→ **TASK TO COMPLETE**: Copy the data word for word, starting at the line that contains "Given: Click the Undo arrow in the toolbar" and stopping after the line that contains "will (x=556, y=409).".

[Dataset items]
* * *

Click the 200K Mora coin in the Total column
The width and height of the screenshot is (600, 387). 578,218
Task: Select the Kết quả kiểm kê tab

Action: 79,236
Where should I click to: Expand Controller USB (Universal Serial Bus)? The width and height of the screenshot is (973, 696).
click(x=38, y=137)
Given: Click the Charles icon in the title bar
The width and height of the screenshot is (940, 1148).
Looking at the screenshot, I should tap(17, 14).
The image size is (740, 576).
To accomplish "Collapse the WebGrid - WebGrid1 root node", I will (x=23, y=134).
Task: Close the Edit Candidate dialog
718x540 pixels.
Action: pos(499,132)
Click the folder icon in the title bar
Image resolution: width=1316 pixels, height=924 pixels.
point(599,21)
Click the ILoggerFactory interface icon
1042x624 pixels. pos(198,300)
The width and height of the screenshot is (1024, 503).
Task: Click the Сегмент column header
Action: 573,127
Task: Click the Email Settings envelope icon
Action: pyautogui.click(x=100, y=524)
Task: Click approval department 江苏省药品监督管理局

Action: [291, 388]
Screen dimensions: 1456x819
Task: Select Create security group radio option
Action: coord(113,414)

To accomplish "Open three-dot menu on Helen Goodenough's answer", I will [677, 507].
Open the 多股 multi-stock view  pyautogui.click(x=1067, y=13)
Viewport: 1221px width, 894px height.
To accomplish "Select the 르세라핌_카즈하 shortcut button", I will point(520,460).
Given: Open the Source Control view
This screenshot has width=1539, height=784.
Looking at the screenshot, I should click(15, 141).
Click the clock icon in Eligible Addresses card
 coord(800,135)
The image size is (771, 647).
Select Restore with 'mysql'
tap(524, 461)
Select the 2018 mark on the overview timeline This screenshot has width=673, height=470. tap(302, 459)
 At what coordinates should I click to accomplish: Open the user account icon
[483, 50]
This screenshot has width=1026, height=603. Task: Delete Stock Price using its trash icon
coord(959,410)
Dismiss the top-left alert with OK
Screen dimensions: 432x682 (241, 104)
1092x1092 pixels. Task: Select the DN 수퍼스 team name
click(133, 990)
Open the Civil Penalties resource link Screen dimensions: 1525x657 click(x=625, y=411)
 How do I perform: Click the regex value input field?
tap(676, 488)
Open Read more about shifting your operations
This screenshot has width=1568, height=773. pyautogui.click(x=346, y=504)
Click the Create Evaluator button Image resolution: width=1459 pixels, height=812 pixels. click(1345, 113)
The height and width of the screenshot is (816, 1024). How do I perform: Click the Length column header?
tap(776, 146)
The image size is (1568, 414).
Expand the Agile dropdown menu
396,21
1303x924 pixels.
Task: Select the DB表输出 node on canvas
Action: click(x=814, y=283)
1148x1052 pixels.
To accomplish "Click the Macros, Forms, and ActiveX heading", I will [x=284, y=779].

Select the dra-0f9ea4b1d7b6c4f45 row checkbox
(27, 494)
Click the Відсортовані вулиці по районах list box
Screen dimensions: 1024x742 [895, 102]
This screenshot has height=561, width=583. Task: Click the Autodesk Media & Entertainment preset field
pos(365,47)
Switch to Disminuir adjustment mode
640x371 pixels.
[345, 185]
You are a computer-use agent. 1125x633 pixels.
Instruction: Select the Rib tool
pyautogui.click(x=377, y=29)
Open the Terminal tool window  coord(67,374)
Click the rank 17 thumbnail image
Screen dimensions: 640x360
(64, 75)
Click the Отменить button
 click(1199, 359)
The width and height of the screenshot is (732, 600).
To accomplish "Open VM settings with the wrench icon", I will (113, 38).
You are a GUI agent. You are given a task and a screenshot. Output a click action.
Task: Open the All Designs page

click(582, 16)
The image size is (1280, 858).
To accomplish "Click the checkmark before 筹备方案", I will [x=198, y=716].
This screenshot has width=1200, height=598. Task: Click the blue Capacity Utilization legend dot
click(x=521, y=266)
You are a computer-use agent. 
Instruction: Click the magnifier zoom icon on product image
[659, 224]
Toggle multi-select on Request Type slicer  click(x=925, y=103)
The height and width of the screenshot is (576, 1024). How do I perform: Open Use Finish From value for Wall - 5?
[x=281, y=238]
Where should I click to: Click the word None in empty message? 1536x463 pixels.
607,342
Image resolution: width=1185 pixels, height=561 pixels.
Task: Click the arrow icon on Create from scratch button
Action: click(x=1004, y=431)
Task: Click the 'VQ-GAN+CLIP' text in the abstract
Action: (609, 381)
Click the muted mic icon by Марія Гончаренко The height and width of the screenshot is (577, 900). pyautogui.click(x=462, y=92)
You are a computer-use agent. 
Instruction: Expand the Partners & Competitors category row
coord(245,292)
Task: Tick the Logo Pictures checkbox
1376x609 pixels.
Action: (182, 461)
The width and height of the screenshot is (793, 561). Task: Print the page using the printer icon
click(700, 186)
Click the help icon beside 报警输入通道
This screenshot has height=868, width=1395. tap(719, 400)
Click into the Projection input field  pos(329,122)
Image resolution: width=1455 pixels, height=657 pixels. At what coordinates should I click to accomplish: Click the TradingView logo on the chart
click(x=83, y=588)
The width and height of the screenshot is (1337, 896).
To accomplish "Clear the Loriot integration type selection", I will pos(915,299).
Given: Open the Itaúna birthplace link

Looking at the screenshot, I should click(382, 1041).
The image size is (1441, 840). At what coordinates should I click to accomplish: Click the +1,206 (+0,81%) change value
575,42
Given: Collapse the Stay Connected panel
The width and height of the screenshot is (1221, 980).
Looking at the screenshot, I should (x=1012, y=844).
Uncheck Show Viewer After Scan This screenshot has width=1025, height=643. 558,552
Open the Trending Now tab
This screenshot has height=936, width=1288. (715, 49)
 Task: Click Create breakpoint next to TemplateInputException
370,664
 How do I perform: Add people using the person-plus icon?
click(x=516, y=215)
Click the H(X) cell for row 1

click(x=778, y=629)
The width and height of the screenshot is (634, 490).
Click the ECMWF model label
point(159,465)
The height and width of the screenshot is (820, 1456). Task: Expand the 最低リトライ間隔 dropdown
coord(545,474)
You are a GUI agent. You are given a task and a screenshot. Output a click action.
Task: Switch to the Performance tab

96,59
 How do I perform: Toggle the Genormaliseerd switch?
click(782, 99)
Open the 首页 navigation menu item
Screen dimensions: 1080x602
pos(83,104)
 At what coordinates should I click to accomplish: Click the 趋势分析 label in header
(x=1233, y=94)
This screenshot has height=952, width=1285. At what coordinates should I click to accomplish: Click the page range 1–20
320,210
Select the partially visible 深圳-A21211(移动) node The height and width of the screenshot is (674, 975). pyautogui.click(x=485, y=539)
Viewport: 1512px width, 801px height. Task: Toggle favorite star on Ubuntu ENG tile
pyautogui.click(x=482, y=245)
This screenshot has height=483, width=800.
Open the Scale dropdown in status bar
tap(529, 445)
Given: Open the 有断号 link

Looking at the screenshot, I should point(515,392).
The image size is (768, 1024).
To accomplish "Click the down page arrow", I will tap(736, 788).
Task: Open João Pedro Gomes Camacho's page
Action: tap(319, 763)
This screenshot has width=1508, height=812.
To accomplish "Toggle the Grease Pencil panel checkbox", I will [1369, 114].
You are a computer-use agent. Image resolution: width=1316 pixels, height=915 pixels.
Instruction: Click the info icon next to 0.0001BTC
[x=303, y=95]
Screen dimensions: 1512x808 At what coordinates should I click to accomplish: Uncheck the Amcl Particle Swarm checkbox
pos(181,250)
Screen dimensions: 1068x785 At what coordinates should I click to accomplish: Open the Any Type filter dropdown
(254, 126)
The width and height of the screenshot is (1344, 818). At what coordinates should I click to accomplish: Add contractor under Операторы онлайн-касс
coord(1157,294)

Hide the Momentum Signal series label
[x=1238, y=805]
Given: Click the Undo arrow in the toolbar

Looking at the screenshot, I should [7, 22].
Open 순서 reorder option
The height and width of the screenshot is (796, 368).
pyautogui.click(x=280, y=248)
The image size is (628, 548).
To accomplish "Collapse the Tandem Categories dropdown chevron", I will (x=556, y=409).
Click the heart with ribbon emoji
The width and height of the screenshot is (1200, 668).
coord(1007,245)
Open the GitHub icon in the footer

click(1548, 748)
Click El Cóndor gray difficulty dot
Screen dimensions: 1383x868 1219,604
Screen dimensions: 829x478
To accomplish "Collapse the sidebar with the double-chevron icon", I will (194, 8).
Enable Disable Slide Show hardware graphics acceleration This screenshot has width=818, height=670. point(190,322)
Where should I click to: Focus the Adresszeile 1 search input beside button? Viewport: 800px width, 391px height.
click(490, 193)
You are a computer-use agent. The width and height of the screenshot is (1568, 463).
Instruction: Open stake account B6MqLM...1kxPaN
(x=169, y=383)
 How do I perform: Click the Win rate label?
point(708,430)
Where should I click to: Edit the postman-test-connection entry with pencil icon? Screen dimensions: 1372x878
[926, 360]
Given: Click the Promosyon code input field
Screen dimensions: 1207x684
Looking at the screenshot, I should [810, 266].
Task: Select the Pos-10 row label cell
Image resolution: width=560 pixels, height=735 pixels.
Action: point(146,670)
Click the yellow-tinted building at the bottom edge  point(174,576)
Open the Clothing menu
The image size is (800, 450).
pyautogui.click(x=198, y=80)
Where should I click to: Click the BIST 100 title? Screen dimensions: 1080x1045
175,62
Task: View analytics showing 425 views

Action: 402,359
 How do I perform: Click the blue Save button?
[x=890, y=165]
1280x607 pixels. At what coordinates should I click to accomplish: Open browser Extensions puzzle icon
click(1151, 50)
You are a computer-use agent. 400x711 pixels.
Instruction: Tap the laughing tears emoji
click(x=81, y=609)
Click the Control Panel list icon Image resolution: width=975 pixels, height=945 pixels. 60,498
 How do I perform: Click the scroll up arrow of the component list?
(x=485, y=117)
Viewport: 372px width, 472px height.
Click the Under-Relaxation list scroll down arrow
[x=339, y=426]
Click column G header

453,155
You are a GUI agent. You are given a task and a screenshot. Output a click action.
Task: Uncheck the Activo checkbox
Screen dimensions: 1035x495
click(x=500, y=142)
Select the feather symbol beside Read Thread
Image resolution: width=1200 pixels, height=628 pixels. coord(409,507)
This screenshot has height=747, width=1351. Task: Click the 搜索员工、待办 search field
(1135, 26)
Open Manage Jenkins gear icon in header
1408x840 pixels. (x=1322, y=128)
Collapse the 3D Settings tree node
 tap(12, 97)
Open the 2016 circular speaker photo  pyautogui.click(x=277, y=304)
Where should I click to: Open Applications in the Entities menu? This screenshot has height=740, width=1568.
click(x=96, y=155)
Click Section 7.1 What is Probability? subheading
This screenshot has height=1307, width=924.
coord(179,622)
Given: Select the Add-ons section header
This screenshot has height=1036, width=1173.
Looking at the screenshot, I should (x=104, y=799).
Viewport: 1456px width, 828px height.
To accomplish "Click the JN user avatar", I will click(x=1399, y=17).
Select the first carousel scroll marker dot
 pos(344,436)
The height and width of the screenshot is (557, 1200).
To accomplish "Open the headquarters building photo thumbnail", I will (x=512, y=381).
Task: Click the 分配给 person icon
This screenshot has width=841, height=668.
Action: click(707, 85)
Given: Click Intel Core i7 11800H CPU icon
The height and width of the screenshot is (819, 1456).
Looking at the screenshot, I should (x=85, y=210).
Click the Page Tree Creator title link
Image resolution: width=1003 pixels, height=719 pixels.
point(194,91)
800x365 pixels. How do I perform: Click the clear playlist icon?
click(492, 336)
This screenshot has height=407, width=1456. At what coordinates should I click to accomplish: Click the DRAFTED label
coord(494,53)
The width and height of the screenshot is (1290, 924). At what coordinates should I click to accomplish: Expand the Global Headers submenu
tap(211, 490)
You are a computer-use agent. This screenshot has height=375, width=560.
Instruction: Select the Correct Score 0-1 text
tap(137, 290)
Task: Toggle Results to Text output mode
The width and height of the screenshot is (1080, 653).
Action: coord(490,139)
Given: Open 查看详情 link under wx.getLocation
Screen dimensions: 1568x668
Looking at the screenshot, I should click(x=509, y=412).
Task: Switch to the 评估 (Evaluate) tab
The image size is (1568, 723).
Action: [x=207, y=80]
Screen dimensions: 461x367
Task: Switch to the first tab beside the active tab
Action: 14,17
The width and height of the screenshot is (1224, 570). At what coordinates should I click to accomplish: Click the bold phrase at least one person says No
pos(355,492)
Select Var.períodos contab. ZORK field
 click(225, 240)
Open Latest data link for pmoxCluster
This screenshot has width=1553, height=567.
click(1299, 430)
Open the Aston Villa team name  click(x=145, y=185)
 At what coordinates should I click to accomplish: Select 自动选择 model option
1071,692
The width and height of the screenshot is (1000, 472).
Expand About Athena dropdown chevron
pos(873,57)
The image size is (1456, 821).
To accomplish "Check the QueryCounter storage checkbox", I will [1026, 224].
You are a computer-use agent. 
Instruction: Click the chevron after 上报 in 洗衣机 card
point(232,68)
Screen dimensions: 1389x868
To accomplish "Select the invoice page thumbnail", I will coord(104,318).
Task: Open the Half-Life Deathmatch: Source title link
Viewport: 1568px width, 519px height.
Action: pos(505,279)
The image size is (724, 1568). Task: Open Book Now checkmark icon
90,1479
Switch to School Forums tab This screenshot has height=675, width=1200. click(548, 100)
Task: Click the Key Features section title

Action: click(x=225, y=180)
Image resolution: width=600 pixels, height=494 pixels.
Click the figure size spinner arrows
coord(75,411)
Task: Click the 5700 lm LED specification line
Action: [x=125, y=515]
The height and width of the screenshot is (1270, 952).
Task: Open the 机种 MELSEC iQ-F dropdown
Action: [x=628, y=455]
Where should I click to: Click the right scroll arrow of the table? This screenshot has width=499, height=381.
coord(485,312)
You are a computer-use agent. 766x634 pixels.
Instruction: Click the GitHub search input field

* * *

→ **FULL SOLUTION**:
Given: Click the Undo arrow in the toolbar

Looking at the screenshot, I should [7, 22].
Open 순서 reorder option
The height and width of the screenshot is (796, 368).
pyautogui.click(x=280, y=248)
The image size is (628, 548).
To accomplish "Collapse the Tandem Categories dropdown chevron", I will (x=556, y=409).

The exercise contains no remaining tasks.